EJ at "Champion's Killer", 2011 Sickline Race

Dane, Nick, and I arrived last night in Oetz, Austria with our Zen 65, 75, and 75, plus an extra Zen 75 for the Olympic silver medalist in slalom this year.     We got here, broken from the Kanumesse show, staying up late, and not kayaking for 4 days, and drinking too much beer.    All three of us took it easy last night, getting a good warm up, etc.. on the river before pushing it too hard.   Dane and Nick less than me by a lot, but they’ll learn eventually, that you can do more harm than damage on a first workout after a big travel, or any time off.     Isaac Levinson was here and did two laps as well.

We heard rumors that the middle section of the course changed during floods from last year and there is a very beefy hole in it now.    The rumors were true.   The hole is a major challenge for this year, but not in of itself.   The entire rapid above it is “stacked” as Dane describes it with a long series of rocks and hard places on top of each other leading into this big hole.    The crux move from last year was mellow after it (more or less) but this year a rock rolled out of there and created way more gradient in that spot and no clean line.  The entire river, from left to right is either a big hole in the middle, or slots with holes, boils, or kicker “F/U” rocks that don’t make for an option.   That leads into a big rock that has a hole/eddy behind it in the middle and every line except far left pushes you into this rock, which is right above the new main, river wide pourover hole that you won’t get through unless you have speed and a good boof.    If you get through that new big hole, but not perfectly, you get typewritered to the right around the next pile of rocks and lose 5 seconds and lose the race.    Whew!   The middle section is STACKED any way you look at it.  Yes, you can bonk down it and survive without an “incident” with some consistency, but only those with laser focus, top skills, and a little luck (having their better lines during the race) will run this section from the lead in, to the exit of the hole  on the line they have chosen and keep their boat speed up enough to be considered a “good line”.     Dane had one run yesterday that was absolutely beautiful.     Made it look easy.   He got quite a confident boost on that and feels that it is pretty easy that way.   If anyone will consider it easy, it will be him, who is in a place in his paddling where things all come together nicely, or he makes a bad line turn good really quick.    He is also the only one who was stuck in the new hole in a side surf yesterday (at Kanumesse we heard that it was a very bad idea to be in this hole- so I think most people are very afraid to be in their sideways… the playboater’s advantage… but I don’t want to be in there- it is game over for the race if you do, of course)

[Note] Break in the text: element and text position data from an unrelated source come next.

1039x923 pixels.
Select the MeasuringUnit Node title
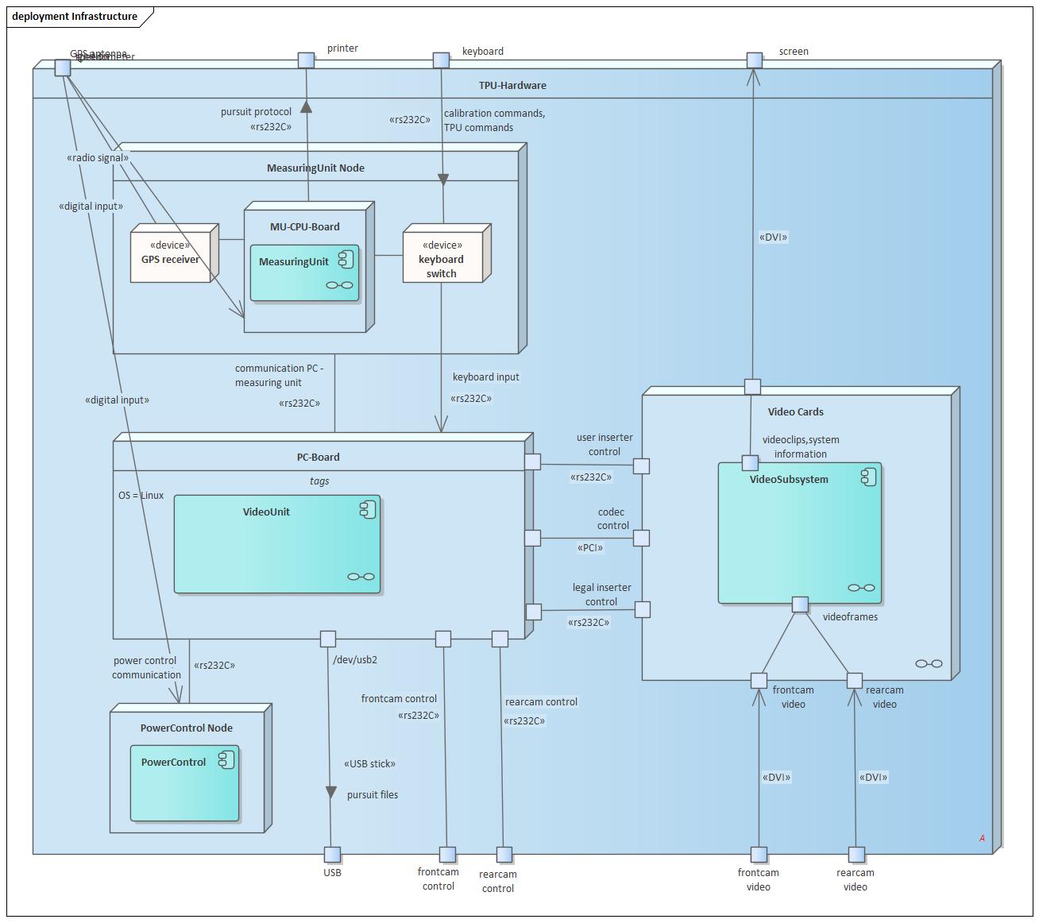point(316,168)
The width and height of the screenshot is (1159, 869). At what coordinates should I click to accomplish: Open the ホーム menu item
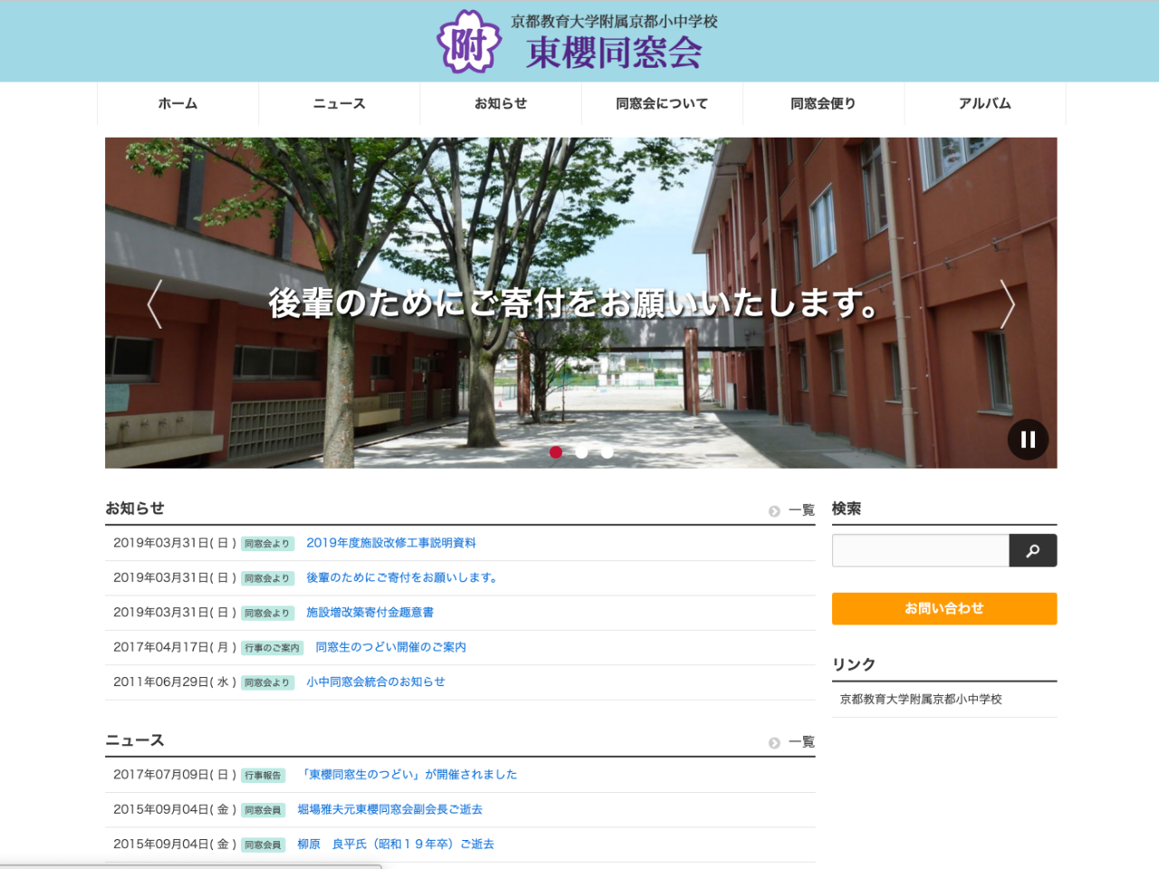(x=177, y=103)
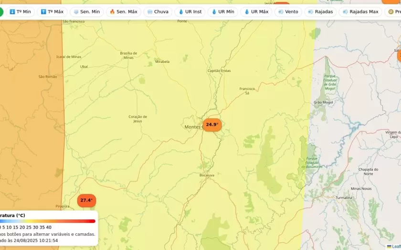The height and width of the screenshot is (250, 401).
Task: Click the Bocaiuva town label on map
Action: [207, 175]
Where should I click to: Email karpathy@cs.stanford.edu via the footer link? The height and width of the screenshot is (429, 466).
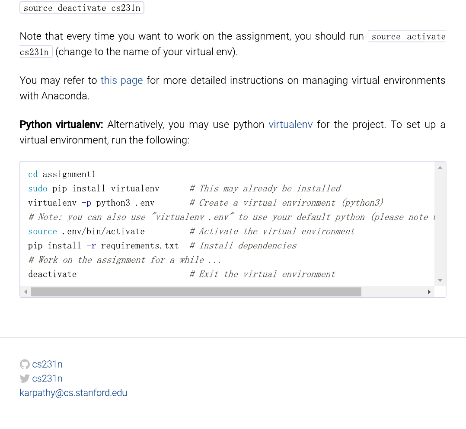(x=73, y=393)
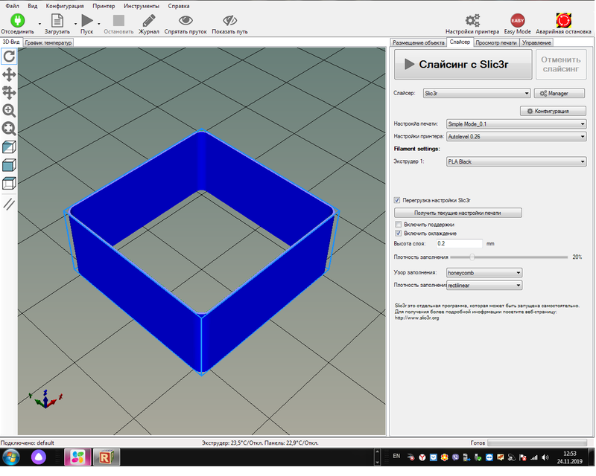Toggle Easy Mode icon

517,20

Watch this video from training last year that Nick made.    The carnage runs you see are the section that I am describing to you here, BUT it is last year when it was WAY easier.    Dane charged up his camera and you will see some good (better) carnage once we start filming this year as this same section just got ratcheted up a notch or two!

This year we have the Zen to race and the three of us are SO FIRED UP to race it as the advantage is ours.     Sam and Mike raced the Bliss Stick Tuna last year, which was the best creekboat for extreme racing.      The Zen wasn’t finished yet and we made sure we had something that would do the trick for racing and give us the advantage.

Look for some training videos, but our coverage will ramp up as we get closer to the event which is October 5th.  We are here for a couple of days, then go to Sort, Spain for the Noguerra Palleresa River Festival for 4 days, then back here.